Plan your questions, jot down anything that comes to mind. There are open and closed questions. Open ones begin with “what”, “how” or “why” allowing for lengthy answers. Closed questions, the answers answered with ‘yes’ or ‘no’, give less scope for explanation. How are you going to record the interview? If you’re planning on a recorder, video camera etc., make sure to know how it works and that it’s fully charged.
Arrange the meeting so that the place and time are convenient for your interviewee. If it’s an unknown person, always meet in a public place to ensure your safety.
Explain why you want the interview and how you’re planning to use the information. Ask for their consent. If someone wants to be anonymous, respect their wishes. If you want to record, ask for permission, and invite the interviewee to ask any questions they may have. Spend some time building a rapport, to help him / her relax.

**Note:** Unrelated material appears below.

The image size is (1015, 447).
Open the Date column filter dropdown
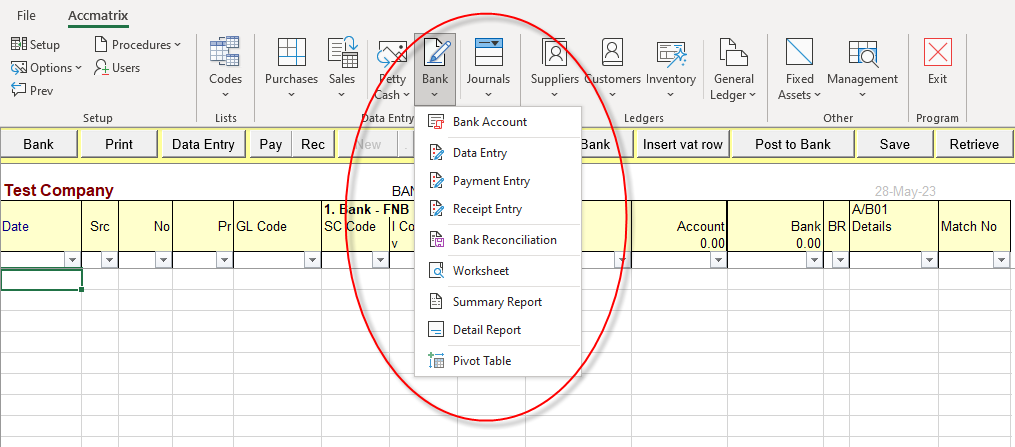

Your main task is to listen and allow the interviewee to do the talking. If you don’t understand something, ask to clarify. Keep the interview conversational. At the end, express your thanks and encourage them to contact you later if they remember something else relevant.
Send a thank-you note to the interviewee. Analyse your notes – did you get everything you need? Identify any facts that need verification. Becoming a good interviewer requires practice and can be improved, like any skill. The more you practise, the better you’ll become.